● **Exercise objective**
Continue the article on saline versus soap washes for open fractures, picking up right after its final sentence.

● **Page extract**
Saline wash proves better than soap for open fractures

Dirschl

Douglas Dirschl, MD, chairman of the Department of Orthopaedic Surgery and Rehabilitation Medicine

Sometimes, back-to-basics research yields surprising new findings.

A study published Thursday evening in the New England Journal of Medicine, shows patients who had their open fractures washed with saline fared better than those whose wounds were washed with soap.

The research, led by Mohit Bhandari, MD, PhD, at McMaster University in Ontario, Canada, found that patients who had their wounds washed with sterile castile soap at the start of surgery were 32 percent more likely to need a second surgery than those whose injuries were washed with sterile saline. The clinical trial involved nearly 2,500 patients who were followed for a year at dozens of clinical centers.

Douglas Dirschl, MD, chairman of the Department of Orthopaedic Surgery and Rehabilitation Medicine at the University of Chicago Medicine, reviewed the findings in an accompanying editorial published in the journal. He said the study has the potential to “substantially change” how trauma surgeons care for these sorts of wounds, which he estimates receive a soap cleansing about half the time.

The cleaning, which can involve as much as 12 liters of fluid to flush out dirt, debris and dead tissue, is a critical procedure that takes place before trauma surgeons begin to repair serious fractures.

“It gives us a definitive answer on something that’s been debated for a long time,” he said. “Debridement and irrigation is the absolute first step in a long chain of steps that constitute the management and treatment plan for these fractures. Doing the best possible thing at the first step is critically important. If you don’t, then things tend to escalate.”

Dirschl said the research is the “most substantial contribution to medical knowledge in these areas to date.” Previous studies involved smaller trials or only looked at outcomes in the first few weeks following surgery – for instance, whether a wound healed properly or became infected.

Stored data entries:
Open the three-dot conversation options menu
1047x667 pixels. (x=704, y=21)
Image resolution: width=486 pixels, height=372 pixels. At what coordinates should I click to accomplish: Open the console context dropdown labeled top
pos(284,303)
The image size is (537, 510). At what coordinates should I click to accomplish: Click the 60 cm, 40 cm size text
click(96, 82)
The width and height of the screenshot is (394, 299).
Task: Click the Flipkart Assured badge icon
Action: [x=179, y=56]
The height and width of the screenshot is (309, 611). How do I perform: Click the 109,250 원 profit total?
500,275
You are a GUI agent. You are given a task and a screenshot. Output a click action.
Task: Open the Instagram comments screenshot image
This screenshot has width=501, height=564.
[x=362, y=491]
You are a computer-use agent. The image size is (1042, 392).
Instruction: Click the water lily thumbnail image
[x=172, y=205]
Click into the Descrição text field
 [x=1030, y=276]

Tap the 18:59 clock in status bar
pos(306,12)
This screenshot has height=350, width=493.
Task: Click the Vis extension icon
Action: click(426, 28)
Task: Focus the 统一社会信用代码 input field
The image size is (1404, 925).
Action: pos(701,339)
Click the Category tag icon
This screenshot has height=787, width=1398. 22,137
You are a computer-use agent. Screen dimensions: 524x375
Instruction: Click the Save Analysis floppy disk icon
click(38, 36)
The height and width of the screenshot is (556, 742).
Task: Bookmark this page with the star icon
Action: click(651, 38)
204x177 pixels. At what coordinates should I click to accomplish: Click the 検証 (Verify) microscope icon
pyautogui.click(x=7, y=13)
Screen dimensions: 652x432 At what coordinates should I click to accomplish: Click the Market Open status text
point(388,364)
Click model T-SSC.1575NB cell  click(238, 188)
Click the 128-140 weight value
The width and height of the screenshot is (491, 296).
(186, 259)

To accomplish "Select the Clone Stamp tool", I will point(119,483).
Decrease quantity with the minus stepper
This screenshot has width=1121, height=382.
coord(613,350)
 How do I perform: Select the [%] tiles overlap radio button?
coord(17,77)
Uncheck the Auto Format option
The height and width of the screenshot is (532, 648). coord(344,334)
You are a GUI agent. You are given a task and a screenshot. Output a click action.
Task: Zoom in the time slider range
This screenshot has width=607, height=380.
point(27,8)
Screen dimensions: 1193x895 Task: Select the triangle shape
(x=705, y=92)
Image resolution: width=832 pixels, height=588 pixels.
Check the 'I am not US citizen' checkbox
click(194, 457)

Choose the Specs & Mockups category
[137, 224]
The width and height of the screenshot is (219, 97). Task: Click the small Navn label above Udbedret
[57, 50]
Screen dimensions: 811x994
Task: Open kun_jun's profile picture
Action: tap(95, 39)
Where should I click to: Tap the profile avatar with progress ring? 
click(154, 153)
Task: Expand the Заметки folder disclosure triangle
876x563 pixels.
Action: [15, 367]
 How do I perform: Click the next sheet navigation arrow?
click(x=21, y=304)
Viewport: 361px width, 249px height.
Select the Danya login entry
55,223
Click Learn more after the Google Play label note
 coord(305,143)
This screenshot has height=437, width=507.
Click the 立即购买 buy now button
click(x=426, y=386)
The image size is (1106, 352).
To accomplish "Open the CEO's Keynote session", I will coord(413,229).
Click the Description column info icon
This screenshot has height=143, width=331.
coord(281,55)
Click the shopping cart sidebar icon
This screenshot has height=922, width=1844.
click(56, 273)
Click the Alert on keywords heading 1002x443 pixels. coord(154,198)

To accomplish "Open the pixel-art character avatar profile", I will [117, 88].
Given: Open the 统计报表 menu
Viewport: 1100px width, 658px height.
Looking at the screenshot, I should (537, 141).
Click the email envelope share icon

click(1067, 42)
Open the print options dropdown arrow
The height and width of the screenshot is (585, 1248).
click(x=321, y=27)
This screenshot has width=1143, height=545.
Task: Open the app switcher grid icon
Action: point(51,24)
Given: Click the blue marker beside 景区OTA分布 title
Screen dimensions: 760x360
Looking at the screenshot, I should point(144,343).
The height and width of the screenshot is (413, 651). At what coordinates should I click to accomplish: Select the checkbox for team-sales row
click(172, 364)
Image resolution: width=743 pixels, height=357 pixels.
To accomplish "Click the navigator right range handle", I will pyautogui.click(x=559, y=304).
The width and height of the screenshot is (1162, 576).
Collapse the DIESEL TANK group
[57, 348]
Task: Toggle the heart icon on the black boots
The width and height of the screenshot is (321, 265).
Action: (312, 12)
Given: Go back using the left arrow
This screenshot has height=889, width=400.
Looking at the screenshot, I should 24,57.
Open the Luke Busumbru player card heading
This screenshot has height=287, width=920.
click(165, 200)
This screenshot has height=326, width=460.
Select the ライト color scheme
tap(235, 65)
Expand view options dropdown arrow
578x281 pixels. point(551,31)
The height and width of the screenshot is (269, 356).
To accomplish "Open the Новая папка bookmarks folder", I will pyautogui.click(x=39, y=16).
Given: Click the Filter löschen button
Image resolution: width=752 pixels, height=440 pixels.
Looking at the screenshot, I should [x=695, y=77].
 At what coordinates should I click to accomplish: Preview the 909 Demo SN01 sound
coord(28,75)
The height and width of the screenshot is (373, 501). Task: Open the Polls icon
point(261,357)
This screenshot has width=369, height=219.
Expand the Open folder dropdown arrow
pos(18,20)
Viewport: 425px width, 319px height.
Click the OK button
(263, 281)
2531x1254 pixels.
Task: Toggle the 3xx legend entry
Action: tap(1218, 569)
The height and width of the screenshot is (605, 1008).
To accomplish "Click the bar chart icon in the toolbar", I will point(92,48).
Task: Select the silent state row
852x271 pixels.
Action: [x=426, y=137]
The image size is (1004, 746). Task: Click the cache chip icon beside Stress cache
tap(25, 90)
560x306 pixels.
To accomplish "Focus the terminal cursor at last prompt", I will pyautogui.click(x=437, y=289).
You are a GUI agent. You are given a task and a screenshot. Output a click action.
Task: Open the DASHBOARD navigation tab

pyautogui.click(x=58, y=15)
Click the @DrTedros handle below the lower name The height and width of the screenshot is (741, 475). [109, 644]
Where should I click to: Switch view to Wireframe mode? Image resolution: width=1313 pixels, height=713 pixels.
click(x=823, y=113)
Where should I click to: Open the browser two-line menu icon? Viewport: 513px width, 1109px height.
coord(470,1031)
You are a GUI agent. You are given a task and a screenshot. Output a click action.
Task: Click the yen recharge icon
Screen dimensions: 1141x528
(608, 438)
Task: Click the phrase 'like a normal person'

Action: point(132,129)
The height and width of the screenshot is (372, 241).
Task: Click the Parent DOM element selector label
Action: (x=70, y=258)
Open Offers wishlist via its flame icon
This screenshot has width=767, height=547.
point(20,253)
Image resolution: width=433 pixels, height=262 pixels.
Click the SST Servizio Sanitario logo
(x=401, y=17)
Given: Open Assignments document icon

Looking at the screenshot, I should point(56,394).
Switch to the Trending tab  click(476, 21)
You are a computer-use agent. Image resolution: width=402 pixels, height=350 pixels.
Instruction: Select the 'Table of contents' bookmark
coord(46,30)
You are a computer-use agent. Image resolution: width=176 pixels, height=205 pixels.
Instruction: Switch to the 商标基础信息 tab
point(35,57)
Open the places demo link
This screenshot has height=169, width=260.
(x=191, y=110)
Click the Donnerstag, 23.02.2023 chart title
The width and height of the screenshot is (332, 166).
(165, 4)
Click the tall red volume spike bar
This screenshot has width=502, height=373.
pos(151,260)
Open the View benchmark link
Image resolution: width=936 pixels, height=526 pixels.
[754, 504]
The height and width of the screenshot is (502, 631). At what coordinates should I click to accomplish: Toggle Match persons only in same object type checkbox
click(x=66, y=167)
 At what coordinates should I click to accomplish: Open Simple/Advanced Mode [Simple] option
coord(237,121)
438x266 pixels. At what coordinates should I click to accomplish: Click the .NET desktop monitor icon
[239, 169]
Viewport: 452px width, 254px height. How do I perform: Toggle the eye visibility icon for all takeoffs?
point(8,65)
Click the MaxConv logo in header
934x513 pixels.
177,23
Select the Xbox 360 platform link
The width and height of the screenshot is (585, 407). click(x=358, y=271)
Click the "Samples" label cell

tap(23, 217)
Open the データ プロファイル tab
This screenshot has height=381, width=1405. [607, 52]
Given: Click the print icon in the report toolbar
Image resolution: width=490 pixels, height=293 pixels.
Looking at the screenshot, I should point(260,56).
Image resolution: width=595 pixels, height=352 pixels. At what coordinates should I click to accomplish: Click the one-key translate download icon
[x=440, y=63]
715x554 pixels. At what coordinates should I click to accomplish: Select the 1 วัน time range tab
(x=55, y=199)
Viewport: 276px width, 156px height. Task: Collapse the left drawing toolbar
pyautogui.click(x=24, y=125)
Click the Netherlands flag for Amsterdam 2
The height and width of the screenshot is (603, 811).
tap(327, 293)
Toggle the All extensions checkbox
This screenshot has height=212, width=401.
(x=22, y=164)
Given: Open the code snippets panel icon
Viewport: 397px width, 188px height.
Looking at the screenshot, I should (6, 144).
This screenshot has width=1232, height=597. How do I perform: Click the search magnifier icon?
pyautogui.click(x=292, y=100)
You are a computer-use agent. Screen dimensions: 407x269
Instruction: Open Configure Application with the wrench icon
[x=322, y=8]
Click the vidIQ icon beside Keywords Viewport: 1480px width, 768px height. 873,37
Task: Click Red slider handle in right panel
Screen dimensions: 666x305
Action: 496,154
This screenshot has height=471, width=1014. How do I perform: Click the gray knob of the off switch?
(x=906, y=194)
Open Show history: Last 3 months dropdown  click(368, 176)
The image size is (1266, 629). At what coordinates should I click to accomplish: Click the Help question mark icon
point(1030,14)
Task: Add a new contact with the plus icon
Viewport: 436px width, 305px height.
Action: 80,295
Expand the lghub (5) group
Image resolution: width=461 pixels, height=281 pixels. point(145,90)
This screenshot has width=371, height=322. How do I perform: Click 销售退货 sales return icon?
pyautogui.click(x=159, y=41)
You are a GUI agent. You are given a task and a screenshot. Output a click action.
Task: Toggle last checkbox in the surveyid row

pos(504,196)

● **Reply**
But long-term effectiveness is more important to patients, Dirschl said. And it’s also increasingly on the minds of health care organizations that are working to lower medical costs.

“This is the first study that’s been done with enough power and with enough patients to really answer the question,” Dirschl said.

The debate about the best way to care for gaping wounds is as old as Hippocrates, an ancient Greek physician who’s often called the father of modern medicine. Until after the American Civil War, many of these injuries were treated by amputation. (Roughly half of patients whose limbs were amputated contracted sepsis and died.) Later, surgeons began using antiseptics during debridement. And by the 1990s, research suggested doctors use gentle castile soap to wash the areas because antibiotics could cause allergic reactions or be toxic to delicate tissues.

But Thursday’s study shows how important it is to question long-held assumptions about what could be considered fundamental practices.

“In medicine, we’ve been so focused on technological advances that we sometimes didn’t take the time to do a robust study on simple little things,” Dirschl said. “It was just much more attractive to do a study about the latest, high-tech way of managing something rather than studying the right way to clean an open wound.”